City officials framed the facility as a practical supply-chain upgrade: containers that previously had to be unloaded in Dallas-Fort Worth and trucked north can now be lifted from trains in Oklahoma City, then moved a short distance by truck to their final destination.

Oklahoma City Mayor David Holt said the change will reduce heavy truck traffic on the I-35 corridor while improving freight efficiency for major importers.

“Instead of having to unload those cargo containers in Dallas, and come up I-35 on a truck, these products will now be able to come via train and get unloaded right here and just take a very short truck journey over to Hobby Lobby,” Holt said. “This would be a great asset to the economic infrastructure of our city.”

Instead of having to unload those cargo containers in Dallas, and come up I-35 on a truck, these products will now be able to come via train and get unloaded right here and just take a very short truck journey over to Hobby Lobby. This would be a great asset to the economic infrastructure of our city.

– Oklahoma City Mayor David Holt

The project connects directly to Hobby Lobby’s national distribution needs. The Oklahoma City-based, privately held retailer began in Oklahoma City in the early 1970s and has grown to more than 1,000 stores operating in 48 states, supported by an estimated 50,000 employees.

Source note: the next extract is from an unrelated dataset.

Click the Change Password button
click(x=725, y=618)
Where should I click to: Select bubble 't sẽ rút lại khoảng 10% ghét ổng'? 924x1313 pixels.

Company leaders said the new rail option supports faster, more predictable freight flows for goods moving into the Oklahoma City market.

ODOT Executive Director Tim Gatz emphasized the transportation impact of converting some freight trips from highway to rail, particularly along Oklahoma’s busiest north-south route.

“Everything that we can do in Oklahoma is such an all-of-the-above state. We’re going to use every tool in the toolbox to try to give our citizenry the best experience that we can on transportation,” Gatz said.

Everything that we can do in Oklahoma is such an all-of-the-above state. We’re going to use every tool in the toolbox to try to give our citizenry the best experience that we can on transportation.

– ODOT Executive Director Tim Gatz

“This is another tool for the toolbox. It will make a difference on Interstate 35, and we need that.”

State freight planning documents have identified I-35 and I-40 as Oklahoma’s highest-truck-volume corridors, with multiple segments carrying more than 5,000 trucks per day.

Intermodal terminals function as transfer points, where shipping containers move between trains and trucks. BNSF describes itself as the nation’s largest intermodal railroad, operating a 32,500-mile network and handling more intermodal loads than competitors. In customer materials, the railroad also reports moving nearly five million intermodal shipments annually, underscoring the scale of containerized freight now tied into Oklahoma City through this new facility.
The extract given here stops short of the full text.